§ **WORK ITEM**
Reproduce exactly, from the line containing "Open 快递配送 from the sidebar", every line down to the end of the data below.
Start of AVAILABLE DATA
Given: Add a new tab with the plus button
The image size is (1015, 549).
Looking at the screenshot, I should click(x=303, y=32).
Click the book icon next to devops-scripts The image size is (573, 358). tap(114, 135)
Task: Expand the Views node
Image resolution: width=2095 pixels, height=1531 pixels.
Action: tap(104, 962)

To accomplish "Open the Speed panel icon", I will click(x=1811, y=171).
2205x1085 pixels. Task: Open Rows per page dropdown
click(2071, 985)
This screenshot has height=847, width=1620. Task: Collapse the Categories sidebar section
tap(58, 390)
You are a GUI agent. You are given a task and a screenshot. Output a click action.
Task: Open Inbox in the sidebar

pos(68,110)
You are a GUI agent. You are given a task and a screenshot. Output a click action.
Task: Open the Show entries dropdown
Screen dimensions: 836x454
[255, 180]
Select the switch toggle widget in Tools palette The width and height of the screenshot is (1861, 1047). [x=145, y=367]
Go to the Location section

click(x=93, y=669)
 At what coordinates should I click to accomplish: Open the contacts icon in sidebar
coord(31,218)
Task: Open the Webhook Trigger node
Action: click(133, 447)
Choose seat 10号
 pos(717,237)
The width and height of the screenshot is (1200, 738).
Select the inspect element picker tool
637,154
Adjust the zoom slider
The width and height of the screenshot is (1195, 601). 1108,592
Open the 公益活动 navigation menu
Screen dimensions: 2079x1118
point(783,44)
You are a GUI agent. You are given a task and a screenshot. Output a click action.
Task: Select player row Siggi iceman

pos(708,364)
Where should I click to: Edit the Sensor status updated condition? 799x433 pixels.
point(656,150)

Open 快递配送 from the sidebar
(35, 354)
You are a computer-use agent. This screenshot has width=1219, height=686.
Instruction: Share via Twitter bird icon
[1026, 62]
End of AVAILABLE DATA
§ **YOUR RESPONSE**
Open 快递配送 from the sidebar
(35, 354)
You are a computer-use agent. This screenshot has width=1219, height=686.
Instruction: Share via Twitter bird icon
[1026, 62]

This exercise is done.